Women criticized faithless lovers with less bitterness than Harriet expressed toward Dudley’s riding.

“He might return the horse,” Philippe said. “He might pass the horse on to the lady after all.”

“I live in hope,” Harry said, sounding anything but hopeful. “How are you?”

To anybody else, Philippe could have offered platitudes about the joys of the Berkshire countryside at harvest, the pleasure of rural quiet after London’s madness.

This was Harriet. “Coming home at this time of year is both sad and difficult, but here is where I must be. At least I get to see you.”

“Papa will invite you to dinner.”

This was a warning of some sort. “And I will accept.”

“You need not. Papa will understand.”

Philippe hated that Harriet would understand. “I’ll even bring along Lord Ramsdale, because you are one of few people who can coax him to smile.”

“The earl is a very agreeable gentleman.” Harriet affected a pious tone, at odds with the laughter in her gaze.

“The earl is a trial to anybody of refined sensibilities. How is your father?”

They chatted comfortably, until the wheels of Lord Dudley’s phaeton crunched on the gravel drive beyond the saddle room’s windows, and the snap of his whip punctuated the early afternoon quiet.

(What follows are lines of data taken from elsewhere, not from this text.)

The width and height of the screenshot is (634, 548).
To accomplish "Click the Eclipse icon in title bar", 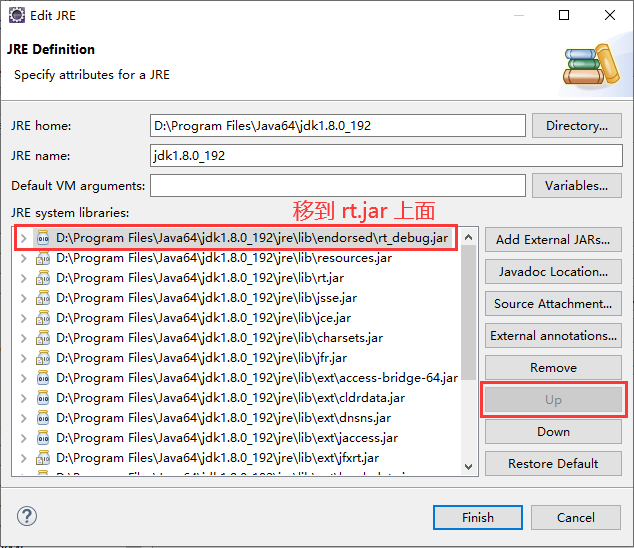I will (x=16, y=15).
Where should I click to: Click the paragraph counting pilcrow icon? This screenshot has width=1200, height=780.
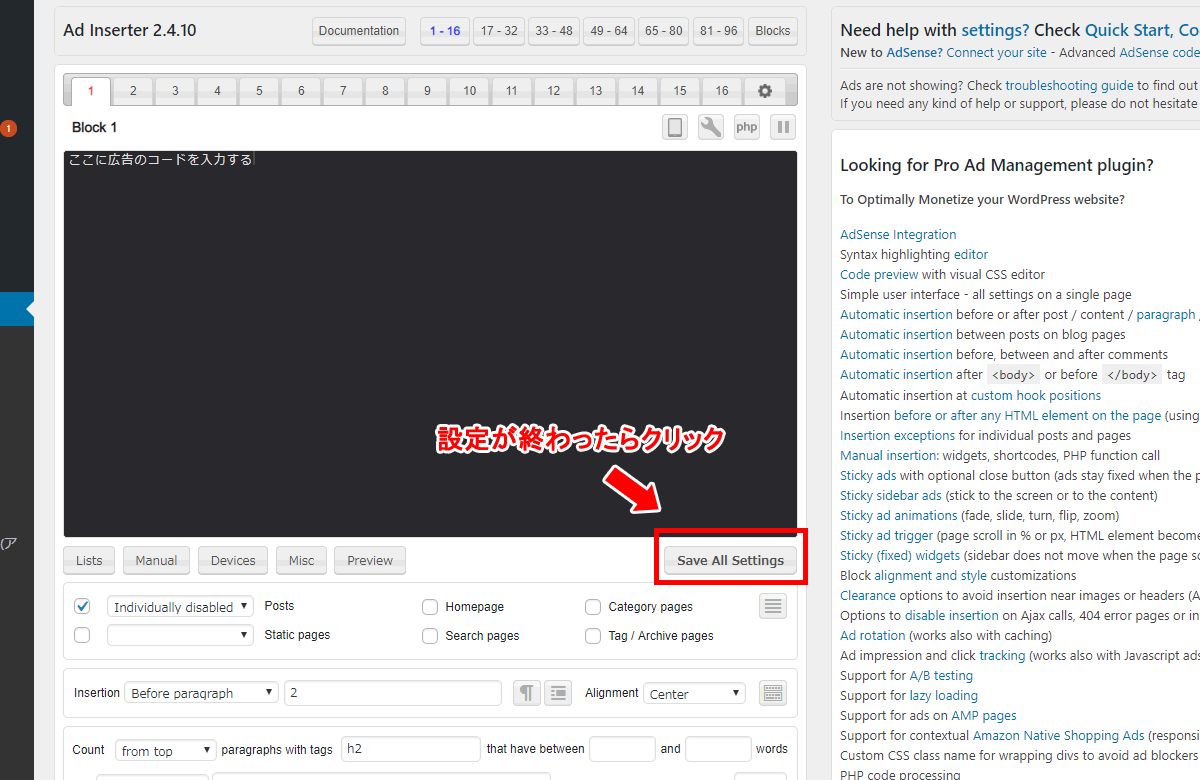pos(527,693)
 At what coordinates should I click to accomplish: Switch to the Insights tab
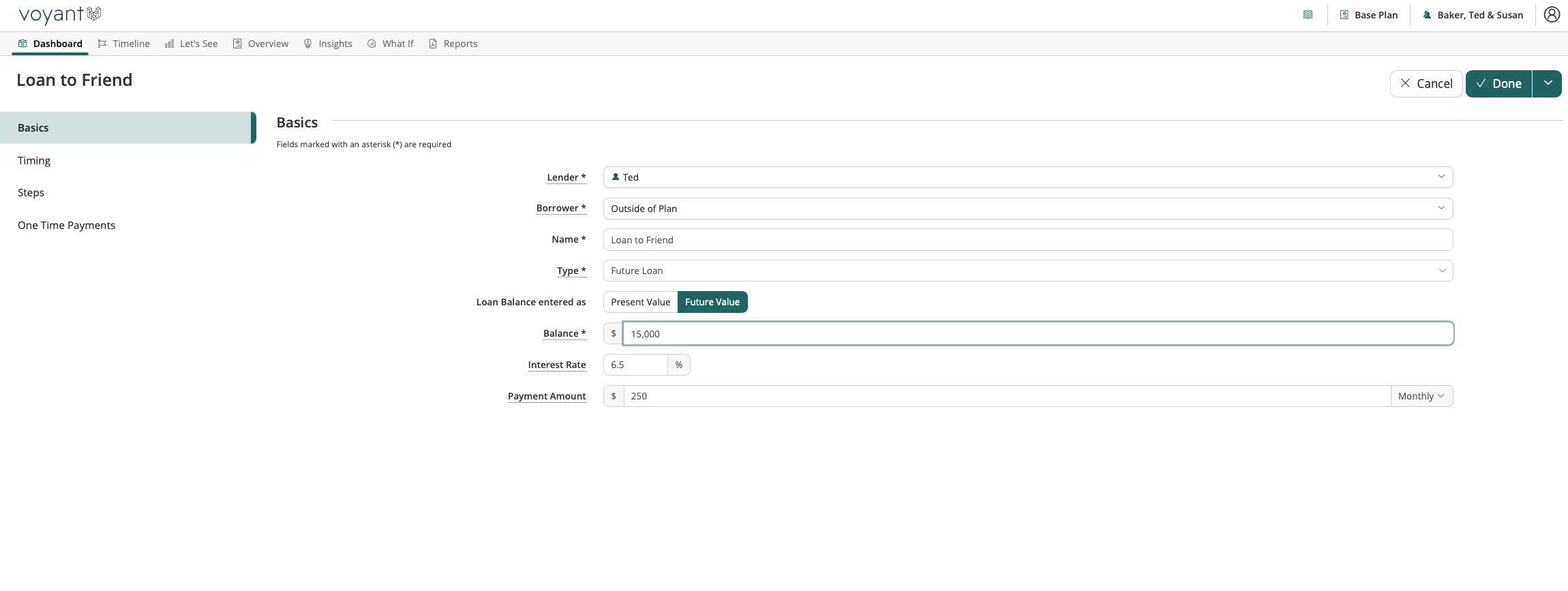tap(328, 44)
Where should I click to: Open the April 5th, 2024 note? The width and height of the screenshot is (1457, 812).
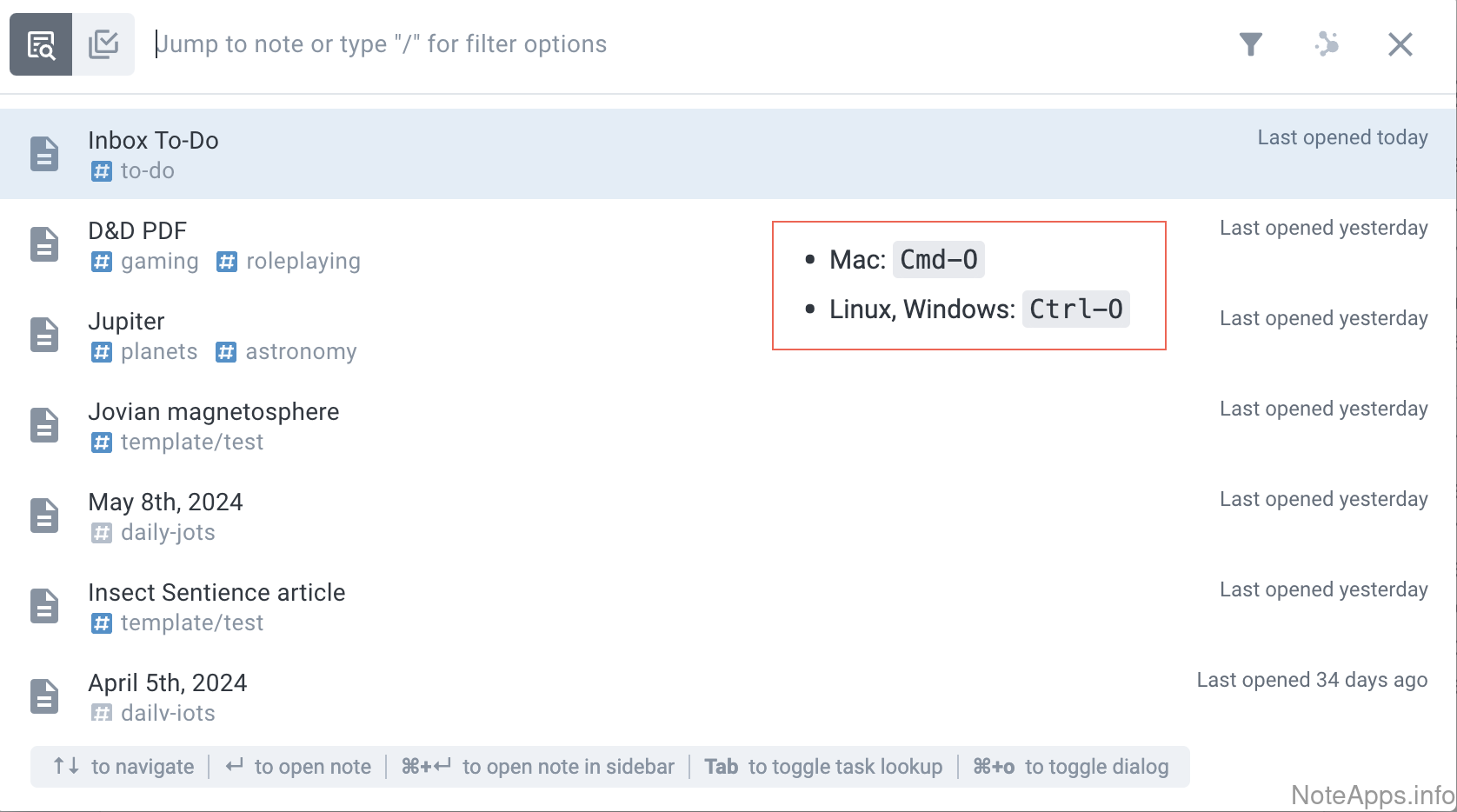[x=167, y=683]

The sound caused Harriet to close her eyes and bunch her habit in her fists. “If his lordship isn’t careful, some obliging horse will send him into a ditch headfirst.”

“He’s also prone to dueling and drinking,” Philippe said. “But put him from your thoughts for the nonce, and take me to see your papa.”

“Of course,” Harriet said, popping to her feet. She never minced, swanned, or sashayed. She marched about, intent on goals and tasks, and had no time for a man’s assistance.

And yet, some assistance was apparently needed. The roses growing next to the porch were long overdue for pruning, the mirror above the sideboard in the manor’s foyer was dusty, the carpets showing wear. Harriet’s habit was at least four years out of fashion, but then, Harriet had never paid fashion any heed.

Philippe was shocked to see how much Jackson Talbot had aged in little over a year. Talbot still had the lean height of a steeplechase jockey, his grip was strong, and his voice boomed. Not until Harriet had withdrawn to see about the evening meal did Philippe notice the cane Talbot had hooked over the arm of his chair.

“You’re good to look in on us,” Talbot said. “Good to look in on me.”

“I’m paying a call on a pair of people whose company I honestly enjoy,” Philippe said. “Harriet looks to be thriving.”

She looked… she looked like Harriet. Busy, healthy, pretty if a man took the time to notice, and dear. That dearness was more precious than Philippe wanted to admit. He’d come home because duty required it of him, but seeing Harriet made the trial endurable.

“Harriet is doing the work of three men,” Talbot said, “and she thinks because my eyesight is going that I don’t notice. I notice, damn the girl, but she doesn’t listen any better than her mother did.”

That was another difference. Talbot’s eyes, always startlingly blue against his weathered features, had faded, the left more than the right. Talbot held his head at a slight angle, and his desk had been moved closer to the window.

“Women are prone to worrying,” Philippe said.

“Now that is an eternal verity, sir. Harriet will fret over that mare, for example, though Lord Dudley’s no more ham-handed than many of his ilk. Will you have time to join us for dinner before you must away back to London?”

“Of course. I’ve brought Ramsdale along, lest he fall foul of the matchmakers while my back is turned.”